I'm running the following versions (have tried older ones) 

```
[ebuild   R   ~] net-wireless/bluez-4.98-r2  USE="alsa consolekit cups gstreamer readline test-programs usb -caps -debug -pcmcia" 0 kB

[ebuild   R   ~] media-sound/pulseaudio-1.1-r1  USE="X alsa asyncns bluetooth caps dbus glib gnome orc ssl tcpd udev -avahi -doc -equalizer -ipv6 -jack -libsamplerate -lirc (-oss) -realtime (-system-wide) -test" 0 kB

```

Gnome3 and kernel-3.2.6

I can re-pair which seems to get them working until they (headphones) are disconnected, then all I get is the above error.  Any ideas?

TIA

----------

## cjubon

Add yourself to the uucp group?

```
cjubon@yomtov # ebuild /usr/portage/net-wireless/bluez/bluez-4.98-r1.ebuild postinst

 * If you want to use rfcomm as a normal user, you need to add the user

 * to the uucp group.

 * You will need to add bluetooth service to default runlevel

 * for getting your devices detected from startup without needing

 * to reconnect them.

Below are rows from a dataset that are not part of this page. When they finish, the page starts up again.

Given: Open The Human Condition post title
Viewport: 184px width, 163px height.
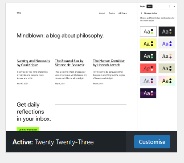Looking at the screenshot, I should tap(109, 63).
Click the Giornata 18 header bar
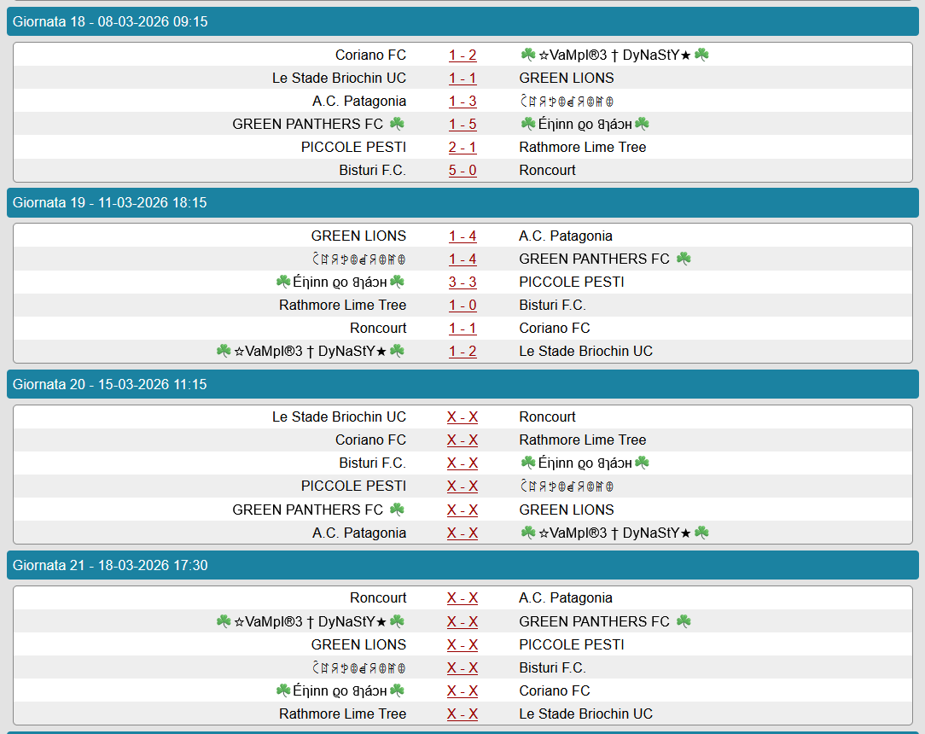925x734 pixels. tap(463, 22)
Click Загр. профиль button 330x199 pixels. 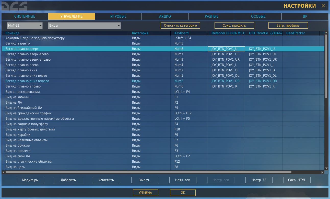tap(288, 26)

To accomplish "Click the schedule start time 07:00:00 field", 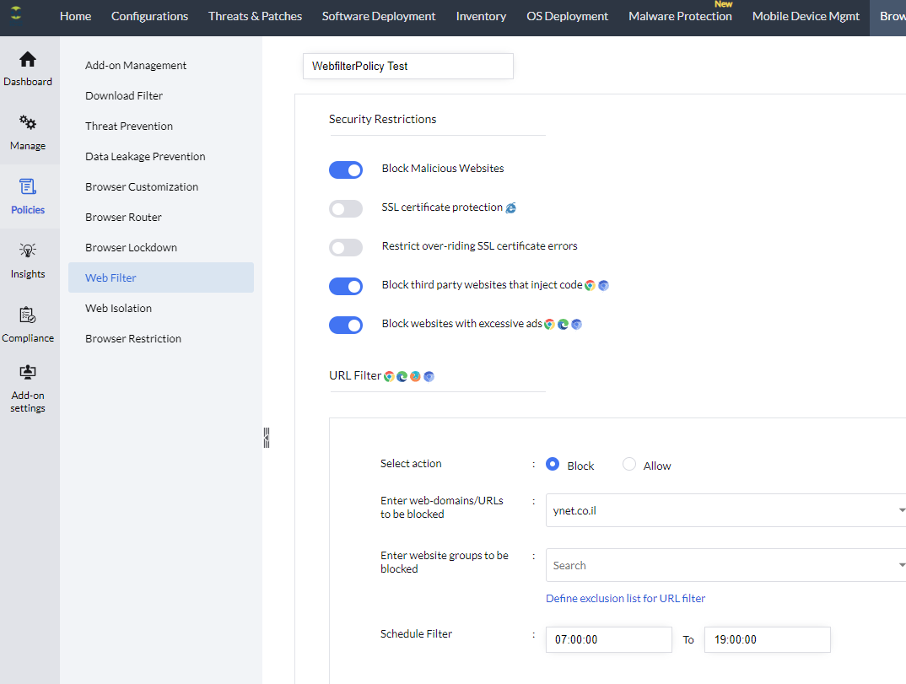I will pos(608,639).
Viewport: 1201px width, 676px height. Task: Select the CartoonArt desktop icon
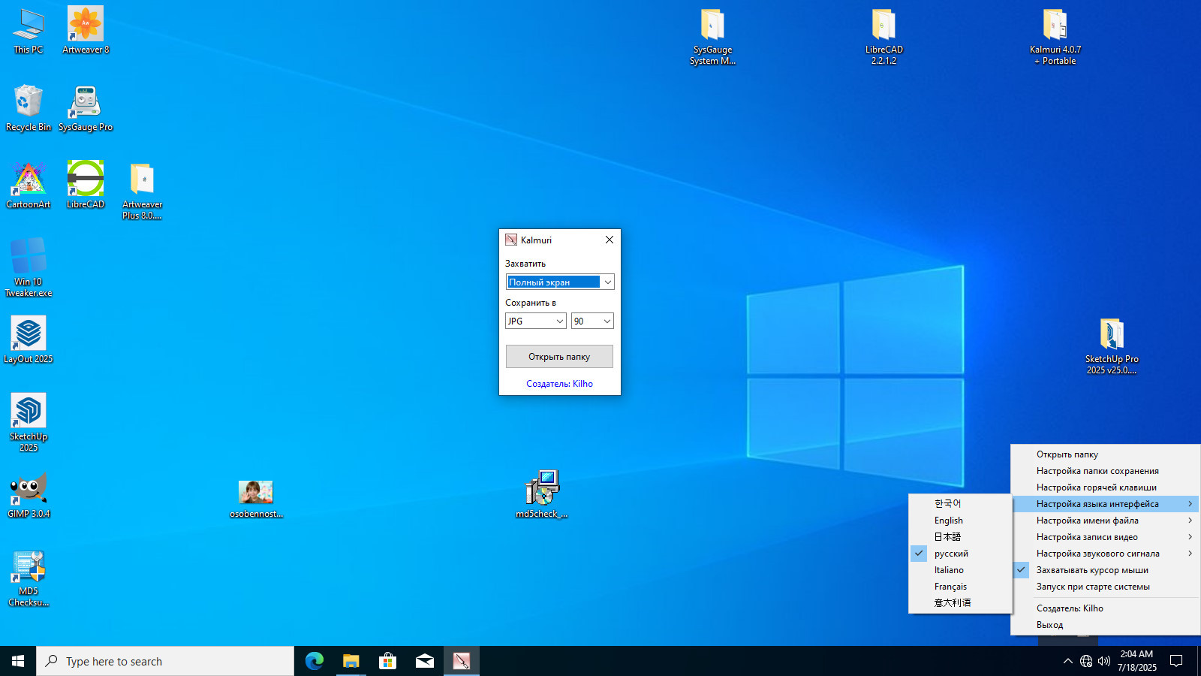coord(29,185)
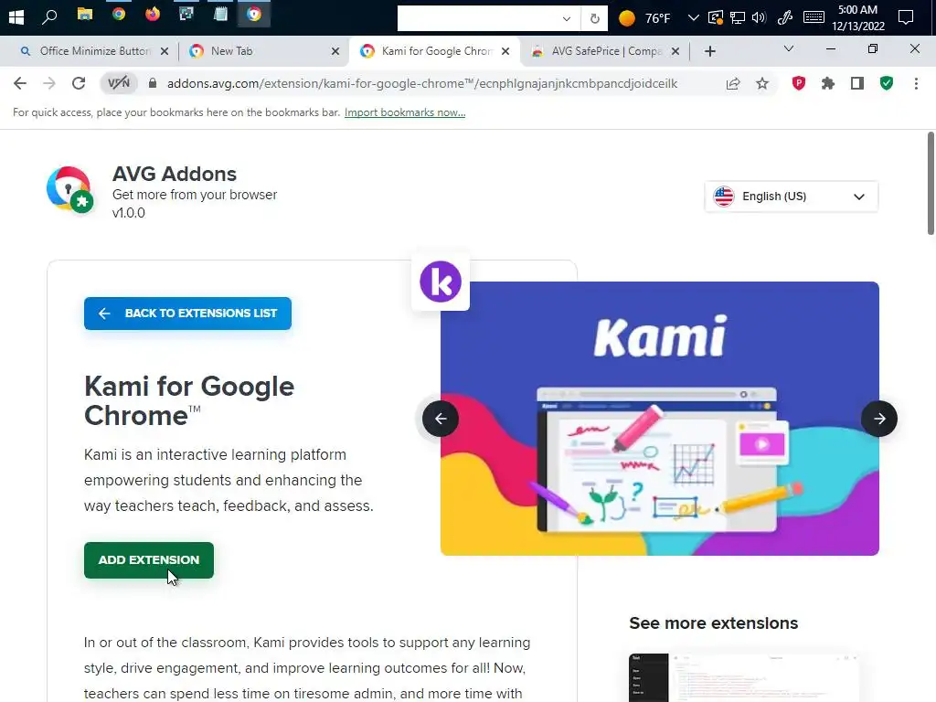Viewport: 936px width, 702px height.
Task: Expand the taskbar address dropdown arrow
Action: [567, 18]
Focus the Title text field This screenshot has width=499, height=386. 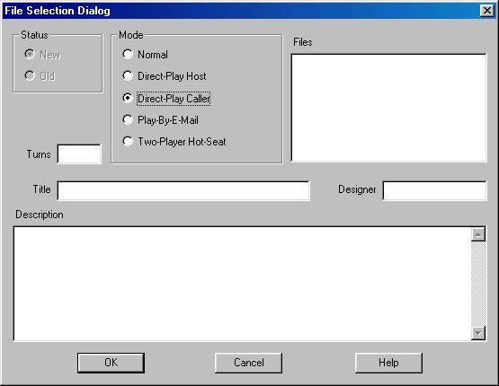183,190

For that please run:

 * 'rc-update add bluetooth default'
```

----------

## cdstealer

yep.. did that when I first installed the laptop (18 months ago).. this used to work and then started with this a few updates back, but even downgrading doesn't solve it  :Sad: 

----------

## cdstealer

removing and repairing gets this, but works.. 

```
Feb 20 18:57:08 quadfukka bluetoothd[3782]: Discovery session 0x7f8ad535c610 with :1.101 activated

Feb 20 18:57:14 quadfukka bluetoothd[3782]: Stopping discovery

Feb 20 18:57:26 quadfukka kernel: [ 8137.969647] input: 00:16:94:0B:68:3C as /devices/virtual/input/input9

Feb 20 18:57:26 quadfukka pulseaudio[4379]: [pulseaudio] module-bluetooth-device.c: Bluetooth audio service not available

Feb 20 18:57:26 quadfukka bluetoothd[3782]: /org/bluez/3779/hci0/dev_00_16_94_0B_68_3C/fd1: fd(29) ready

Feb 20 18:57:31 quadfukka bluetoothd[3782]: Audio connection got disconnected

Feb 20 18:57:49 quadfukka pulseaudio[4379]: [pulseaudio] module-bluetooth-device.c: Bluetooth audio service not available

Feb 20 18:57:49 quadfukka bluetoothd[3782]: /org/bluez/3779/hci0/dev_00_16_94_0B_68_3C/fd2: fd(27) ready
```

----------

## cdstealer

```
# bluetoothd -nd

bluetoothd[9157]: Bluetooth daemon 4.99

bluetoothd[9157]: src/main.c:parse_config() parsing main.conf

bluetoothd[9157]: src/main.c:parse_config() discovto=0

bluetoothd[9157]: src/main.c:parse_config() pairto=0

bluetoothd[9157]: src/main.c:parse_config() pageto=8192

bluetoothd[9157]: src/main.c:parse_config() auto_to=60

bluetoothd[9157]: src/main.c:parse_config() name=%h-%d

bluetoothd[9157]: src/main.c:parse_config() class=0x000100

bluetoothd[9157]: src/main.c:parse_config() discov_interval=30

bluetoothd[9157]: src/main.c:parse_config() Key file does not have key 'DeviceID'

D-Bus setup failed: Name already in use

bluetoothd[9157]: Unable to get on D-Bus
```

----------

## cdstealer

This has now started working again!  I think update to media-sound/pulseaudio-1.99.2 did it.

----------

## mikopp

Hi,

I have the same problem, the update to the newer pulseaudio version didn't help, do you have any further tips for me?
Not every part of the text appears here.